With this verizon card, however, I'm not able to burst anywhere near as high...but I don't really care. The Verizon service and/or Sierra card seem MUCH more robust then the Sprint card. Though I'm only able to get burst of around 500Kbps, the speed seems MUCH more consistent (think xDSL vs. Cable) and latency (a big problem with cell data) is much lower (100s of ms vs. 3-400s of ms).
I wonder if I brought both links up (Verizon and Sprint) at the same time and created a bridge in XP between the two...what would that do??? Would it bring down the world? I'm very tempted to give it a try...I'd justify it calling it a Spanning Tree test for multiple carrier's networks.

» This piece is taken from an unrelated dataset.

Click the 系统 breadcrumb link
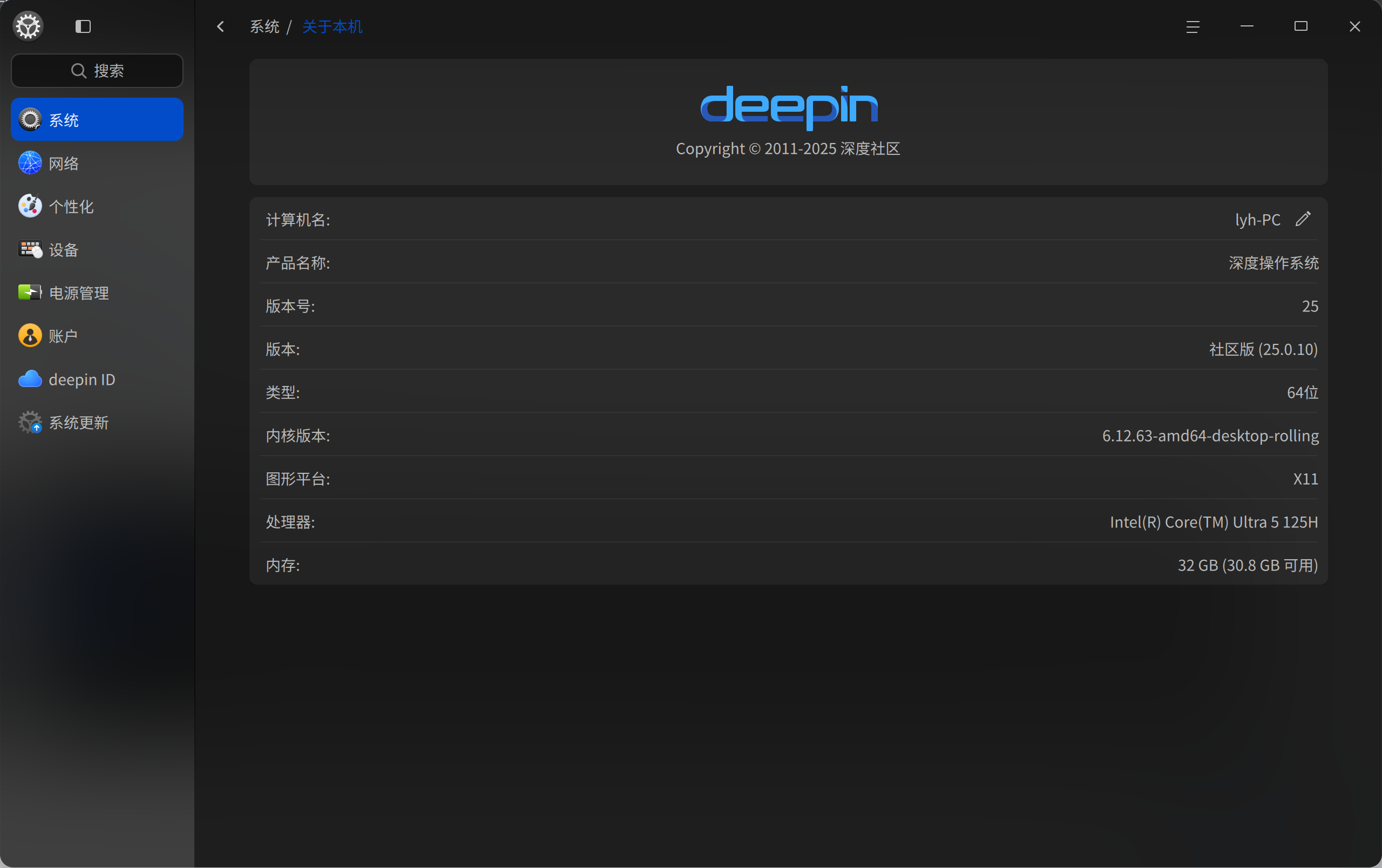 (x=265, y=26)
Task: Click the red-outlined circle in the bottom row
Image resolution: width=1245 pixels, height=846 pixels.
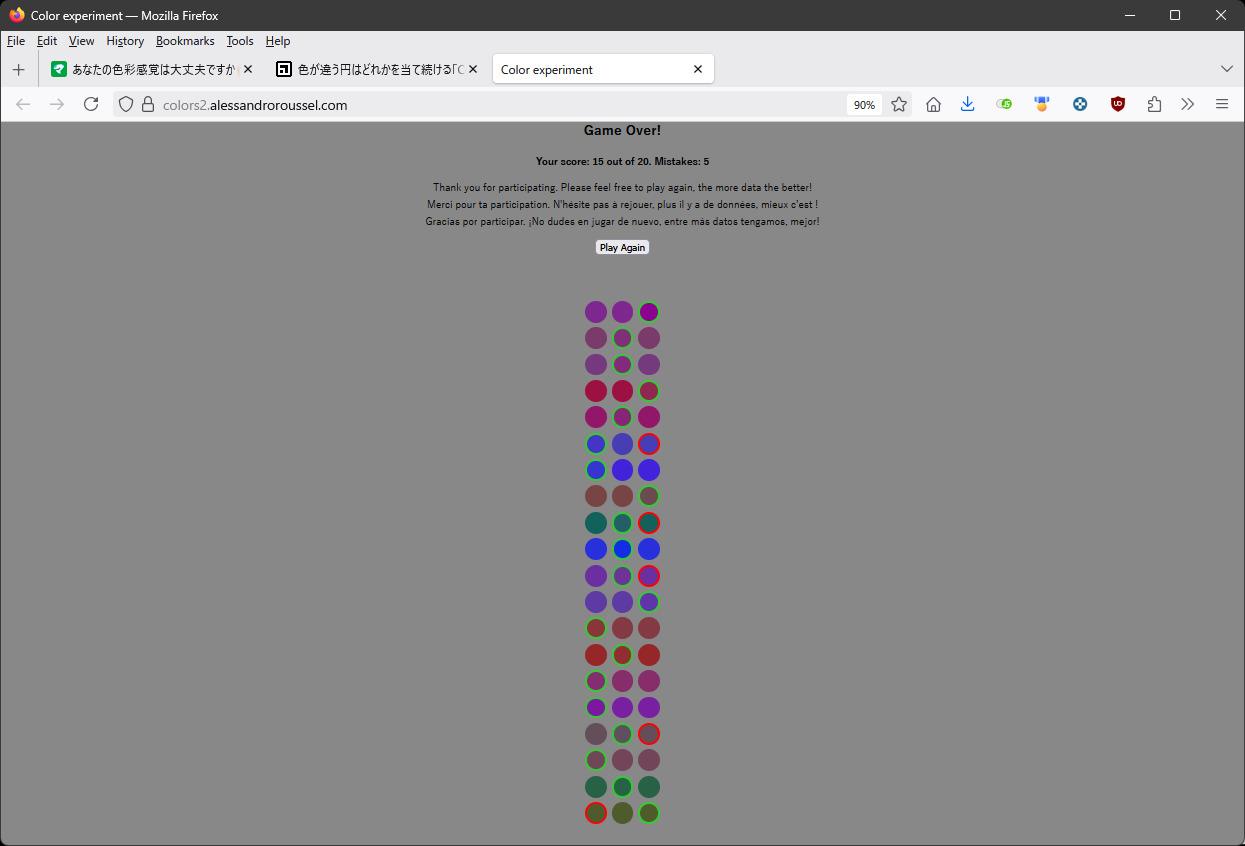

Now, another plus of the Verizon card/service/software (hard to know which it actually is) is that their compression (another evil requirement of cell data) seems MUCH more sophisticated. When I'm...ummmm...surfing various pictures on the internet
WLAN (Intel 3945A/B/G): Multiple Access Point Test
Using my Cisco AP at work yesterday, I connected easily and quickly. The Access tools really rock with IBM.
I connected at ~5Ghz w/802.11a for a 54Mbps (~48Mbps actual link) connection and got GREAT transfer rates. I put as many walls between myself and the AP as possible and the link was only minimally effected. I was always at least GOOD it seemed.
Once I got home last night, I configured my home profile and connected w/802.11g @2.4Ghz for a link rate of ~50Mbps and strength of Excellent. I walked outside and to the other side of the yard and still had GOOD.
EDIT: Home AP is a Linksys (preCisco) WCM200 Wireless CableModem Gateway/Router/Firewall/Switch.
BTW: I didn't see it in the pictures, but the WLAN card does have diversity antennaes (one visible on the top of the LCD and another on the side above the WWAN antennae).
Dual Gigabit NICs: BOTH PCIe!
So the 945xM chipsets move most peripherals to the PCIe bus (finally) for laptops. This means the onboard Gigabit (Intel) chipset is on the PCIe (1x) bus for the first time in a laptop (even 915xM only had PCIe for graphics). Now I've added an Abocom ExpressCard/34 Gigabit Ethernet adapter as well for some protocol and application testing that I'll be doing, so I've got dual PCIe 1000BaseTX NICs. After carefull checking (couldn't find it in their specs) in the drivers it appears that this ExpressCard NIC is indeed using the PCIe bus (and not the USB2.0 bus as any ExpressCard can do).
Haven't tested I/O throughput yet (in one NIC and out the other) but it should be substantial over any previous laptop and considering that the traffic will be remaining on the PCIe bus.
Bluetoof: Call me Peter PAN!
I love BT. I can't wait to actually get my hands on something that does the EDR (2.0). Adding my Kensington mouse and my Motorola headset was a snap.
I'll post more as I have it! Any questions let me know!